About one seventh of the country’s area is covered by forests; dominant trees are pines, cypresses and cedars. More trees are trees, oaks, oil and carob trees and juniper. For afforestation have been widely planted Aleppokiefern. The forests are located mainly in the mountainous regions. Garigue bush and are the most widespread plant societies of the hill country. Parts of Karpasia peninsula are virtually free of vegetation.

Famagusta District

Famagusta District is one of the six districts of Cyprus. Its main town is the island’s most important port, Famagusta. Fagamusta is currently controlled by the Turkish Republic of Northern Cyprus which is only recognized by Turkey.
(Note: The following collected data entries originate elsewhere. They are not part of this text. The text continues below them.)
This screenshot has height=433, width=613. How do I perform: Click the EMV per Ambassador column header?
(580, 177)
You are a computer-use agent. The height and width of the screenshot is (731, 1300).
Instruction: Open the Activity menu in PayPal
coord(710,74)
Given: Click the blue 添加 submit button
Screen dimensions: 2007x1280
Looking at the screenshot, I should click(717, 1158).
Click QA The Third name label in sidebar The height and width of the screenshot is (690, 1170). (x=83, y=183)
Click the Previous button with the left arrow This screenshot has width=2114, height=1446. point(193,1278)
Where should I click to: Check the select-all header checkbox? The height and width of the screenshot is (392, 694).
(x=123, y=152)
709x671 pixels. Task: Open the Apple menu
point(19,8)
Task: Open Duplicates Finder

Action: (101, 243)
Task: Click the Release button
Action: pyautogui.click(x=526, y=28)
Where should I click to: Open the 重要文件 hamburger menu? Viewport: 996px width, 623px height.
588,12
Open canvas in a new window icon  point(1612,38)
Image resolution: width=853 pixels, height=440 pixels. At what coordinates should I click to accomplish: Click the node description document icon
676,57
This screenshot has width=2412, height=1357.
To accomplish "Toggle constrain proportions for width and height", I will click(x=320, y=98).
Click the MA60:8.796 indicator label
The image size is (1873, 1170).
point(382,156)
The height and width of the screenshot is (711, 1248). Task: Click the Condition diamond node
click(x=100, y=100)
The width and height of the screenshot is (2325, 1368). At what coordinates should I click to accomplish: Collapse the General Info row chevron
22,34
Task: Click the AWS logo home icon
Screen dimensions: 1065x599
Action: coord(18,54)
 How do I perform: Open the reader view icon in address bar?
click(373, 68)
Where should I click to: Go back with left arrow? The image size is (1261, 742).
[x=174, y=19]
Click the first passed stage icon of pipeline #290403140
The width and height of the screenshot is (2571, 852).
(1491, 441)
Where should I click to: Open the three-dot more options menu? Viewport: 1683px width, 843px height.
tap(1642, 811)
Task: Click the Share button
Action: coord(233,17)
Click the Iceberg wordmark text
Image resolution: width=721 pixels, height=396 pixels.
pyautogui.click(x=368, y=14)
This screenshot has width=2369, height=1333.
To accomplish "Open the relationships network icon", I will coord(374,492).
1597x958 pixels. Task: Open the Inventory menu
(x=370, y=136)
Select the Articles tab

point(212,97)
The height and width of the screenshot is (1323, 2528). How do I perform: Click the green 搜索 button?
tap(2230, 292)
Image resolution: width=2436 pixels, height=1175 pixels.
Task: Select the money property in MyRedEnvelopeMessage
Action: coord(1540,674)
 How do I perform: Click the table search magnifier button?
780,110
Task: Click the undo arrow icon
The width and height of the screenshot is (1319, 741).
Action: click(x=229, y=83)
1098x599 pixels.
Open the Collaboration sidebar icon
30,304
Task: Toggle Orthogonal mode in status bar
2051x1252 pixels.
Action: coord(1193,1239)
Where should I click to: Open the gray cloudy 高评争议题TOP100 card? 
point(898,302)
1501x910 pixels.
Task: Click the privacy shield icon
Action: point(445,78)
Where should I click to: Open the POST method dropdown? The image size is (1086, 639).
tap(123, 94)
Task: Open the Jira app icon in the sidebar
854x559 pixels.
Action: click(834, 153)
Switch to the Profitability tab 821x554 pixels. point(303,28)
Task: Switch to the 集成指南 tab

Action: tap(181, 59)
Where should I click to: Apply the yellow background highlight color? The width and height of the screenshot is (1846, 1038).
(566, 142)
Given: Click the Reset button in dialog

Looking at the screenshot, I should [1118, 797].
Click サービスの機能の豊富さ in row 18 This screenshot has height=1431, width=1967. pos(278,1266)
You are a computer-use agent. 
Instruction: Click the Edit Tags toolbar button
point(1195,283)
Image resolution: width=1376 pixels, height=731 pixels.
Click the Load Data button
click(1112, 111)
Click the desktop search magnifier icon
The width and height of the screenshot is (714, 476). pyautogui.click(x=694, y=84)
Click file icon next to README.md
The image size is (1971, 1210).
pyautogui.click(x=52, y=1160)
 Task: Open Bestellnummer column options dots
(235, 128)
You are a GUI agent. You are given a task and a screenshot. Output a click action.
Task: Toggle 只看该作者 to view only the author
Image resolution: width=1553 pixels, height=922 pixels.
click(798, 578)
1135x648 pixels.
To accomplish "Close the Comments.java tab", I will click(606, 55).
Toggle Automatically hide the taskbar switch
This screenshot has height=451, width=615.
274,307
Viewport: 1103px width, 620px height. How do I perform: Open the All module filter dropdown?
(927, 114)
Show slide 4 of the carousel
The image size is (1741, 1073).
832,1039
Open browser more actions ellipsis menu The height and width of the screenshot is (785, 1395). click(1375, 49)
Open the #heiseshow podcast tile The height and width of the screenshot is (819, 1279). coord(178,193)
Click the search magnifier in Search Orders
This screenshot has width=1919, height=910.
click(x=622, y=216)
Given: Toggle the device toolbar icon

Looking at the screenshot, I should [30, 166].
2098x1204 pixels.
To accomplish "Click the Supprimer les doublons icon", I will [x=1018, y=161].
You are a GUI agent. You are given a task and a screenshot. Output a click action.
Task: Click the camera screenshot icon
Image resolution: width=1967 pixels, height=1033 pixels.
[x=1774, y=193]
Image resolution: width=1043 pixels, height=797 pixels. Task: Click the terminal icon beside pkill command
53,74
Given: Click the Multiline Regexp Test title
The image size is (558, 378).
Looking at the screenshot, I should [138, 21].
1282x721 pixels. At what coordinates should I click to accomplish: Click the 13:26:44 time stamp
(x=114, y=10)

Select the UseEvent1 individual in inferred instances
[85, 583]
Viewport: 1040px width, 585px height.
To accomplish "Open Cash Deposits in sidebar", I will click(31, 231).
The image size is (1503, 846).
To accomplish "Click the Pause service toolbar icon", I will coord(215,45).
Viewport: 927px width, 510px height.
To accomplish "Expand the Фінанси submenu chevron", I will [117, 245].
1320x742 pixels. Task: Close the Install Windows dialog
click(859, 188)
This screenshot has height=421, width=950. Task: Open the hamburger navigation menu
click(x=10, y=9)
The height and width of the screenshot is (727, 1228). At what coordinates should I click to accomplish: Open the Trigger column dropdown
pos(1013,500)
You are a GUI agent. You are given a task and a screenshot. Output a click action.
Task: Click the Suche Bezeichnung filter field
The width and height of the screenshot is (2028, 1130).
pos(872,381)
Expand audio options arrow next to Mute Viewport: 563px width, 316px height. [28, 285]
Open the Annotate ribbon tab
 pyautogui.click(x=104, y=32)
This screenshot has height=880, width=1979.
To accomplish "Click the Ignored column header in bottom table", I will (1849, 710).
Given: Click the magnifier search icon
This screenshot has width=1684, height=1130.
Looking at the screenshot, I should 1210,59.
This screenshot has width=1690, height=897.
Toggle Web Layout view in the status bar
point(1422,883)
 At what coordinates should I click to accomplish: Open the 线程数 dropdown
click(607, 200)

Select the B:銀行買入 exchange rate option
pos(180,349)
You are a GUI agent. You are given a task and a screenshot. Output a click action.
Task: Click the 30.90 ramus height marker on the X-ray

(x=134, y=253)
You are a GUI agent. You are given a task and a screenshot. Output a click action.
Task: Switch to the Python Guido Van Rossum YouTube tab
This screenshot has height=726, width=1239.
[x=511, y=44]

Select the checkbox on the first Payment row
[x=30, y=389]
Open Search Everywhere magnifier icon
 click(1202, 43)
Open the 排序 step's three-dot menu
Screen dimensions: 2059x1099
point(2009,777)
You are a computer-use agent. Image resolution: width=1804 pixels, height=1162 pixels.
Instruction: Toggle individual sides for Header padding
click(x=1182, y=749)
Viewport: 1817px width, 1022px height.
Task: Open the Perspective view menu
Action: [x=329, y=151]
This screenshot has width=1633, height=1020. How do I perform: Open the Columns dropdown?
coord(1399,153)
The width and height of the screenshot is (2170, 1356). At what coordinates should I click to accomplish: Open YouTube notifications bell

A district administration in “exile” exists on the Republic of Cyprus controlled part of the island. This part of the district has a population of 37,738 inhabitants (2001).

Lemesos

Lemesos, still known to many as Limassol (Limasol in Turkish), is one of Cyprus’ most underrated cities. Modelled on what seems to be an American seaside cityscape, the long stretch that is Lemesos has its busy main road running across the entire city, with cafés, shops, restaurants and general life going on to the north, while a long, mediocre but popular beach is lapped by the Mediterranean to the south

When to Go

The best time to go to Cyprus depends on the kind of experience you wish to have. With its intense Mediterranean climate, the island’s weather is easy to predict. The summer months of June to September are hot and action-packed. August in particular is the peak of Cyprus’ tourist season, when locals squeeze up next to tourists on beaches and restaurant benches. Accommodation prices go up quite a lot during these months so if you’re on a budget, avoid the height of summer and go for the shoulder seasons – April/May and September/October – instead.

Nicosia

Nicosia, known locally as Lefkosia (Greek: Λευκωσία, Turkish: Lefkoşa), is the capital and largest city of Cyprus. It is located at 35°10′N, 33°21′E. Located on the River Pedieos and situated almost in the center of the island, it is the seat of government as well as the main business center. Nicosia is the capital of the Nicosia District.

Following the intercommunal violence of the 1960s, the capital was divided between the island’s Greek Cypriot and Turkish Cypriot communities in the south and north respectively. An attempted coup to unite the island with Greece in 1974 led to a Turkish invasion, leaving the capital divided since then, with Turkish Cypriots claiming the north as the capital of their own state, the Turkish Republic of Northern Cyprus (TRNC) (recognised only by Turkey). On 3 April 2008, as part of efforts to reunify the island, a symbolic wall dividing the two communities at Ledra Street was opened.

South of the Green Line, the population of the city is 270,000 (late 2004), while a further 84,893 live in the Turkish Republic of Northern Cyprus.[1] Nicosia is important commercially with many shops, two modern shopping malls, restaurants and entertainment. The city is a trade centre and manufactures textiles, leather, pottery, plastic, and other products. Copper mines are nearby. Nicosia is the seat of the University of Cyprus (UCY) and four other universities.